Objective: Prolonged elevations of glucocorticoids have been linked to the effective disturbances experienced by patients with Cushing's syndrome. Major depression has been most commonly reported in patients with endogenous Cushing's syndrome. The purpose of this study was to determine whether these patients experience melancholic or 'atypical' subtype depression and to determine relations between current psychological functioning and factors such as duration and severity of Cushing's syndrome.
Design and patients: We examined 33 adult patients with documented Cushing's syndrome and 17 hospitalized, matched controls, using standardized structured interviews and tests.
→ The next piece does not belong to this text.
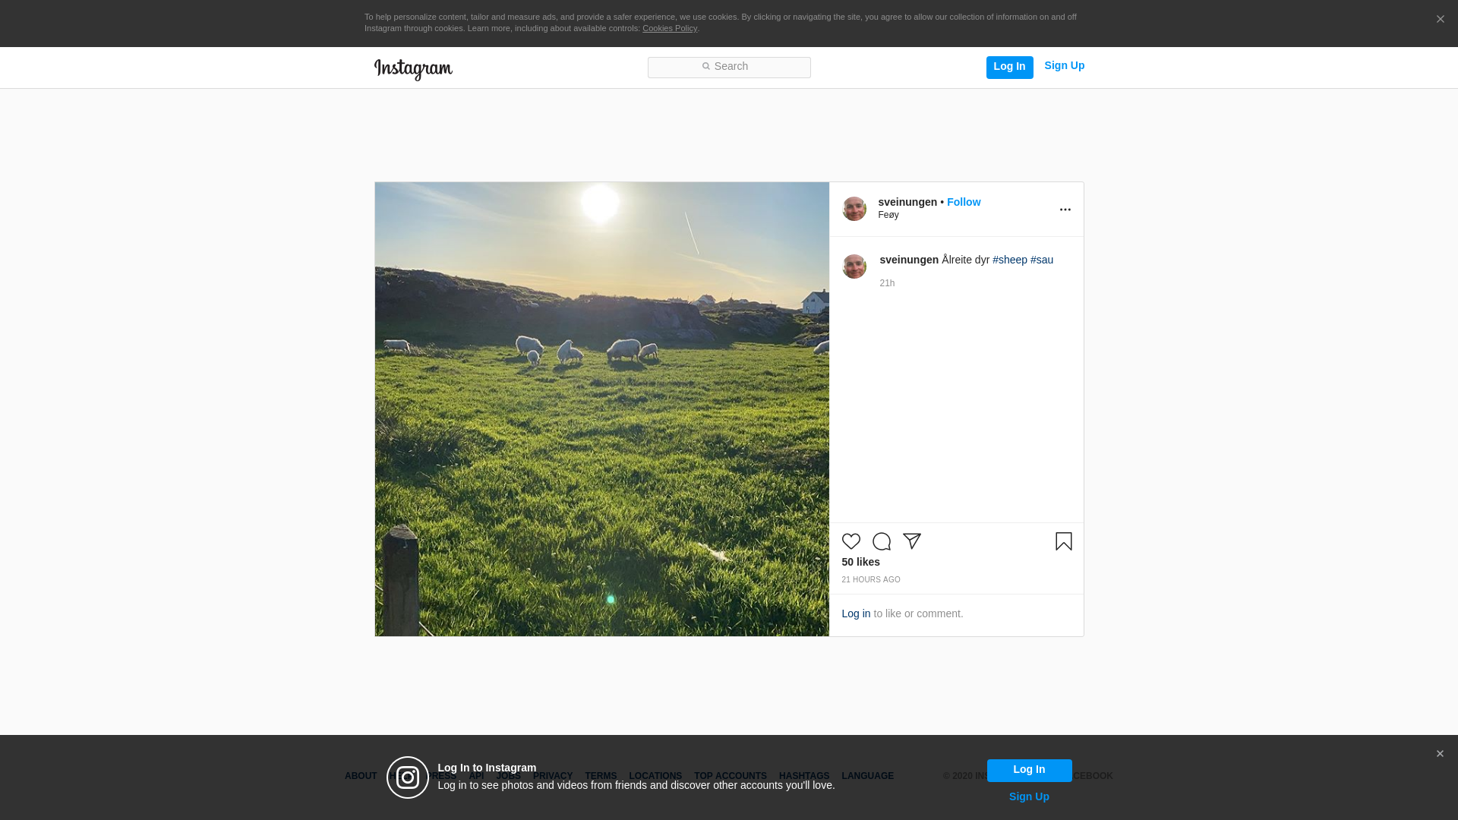The image size is (1458, 820).
Task: Open the Feøy location link
Action: point(888,215)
Results: During the active phase of Cushing's syndrome (prior to and/or on admission), 66.7% of all patients reported histories meeting criteria for a psychiatric diagnosis. Of those with a diagnosis during Cushing's syndrome, 50% reported major depression. Upon presentation to this institution, atypical depression was the most common diagnosis involving 51.5% (n =17) of all enrolled patients. Of the 17 with atypical depression, 8 reported a co-morbid psychiatric disorder. The duration of Cushing's syndrome was an important factor in predicting whether patients sought psychological intervention or met criteria for psychiatric diagnosis.
Conclusion: Patients with active endogenous Cushing's syndrome exhibit significant psychopathology expressed primarily by atypical depression. Longer duration of Cushing's syndrome may place them at increased risk of such psychopathology.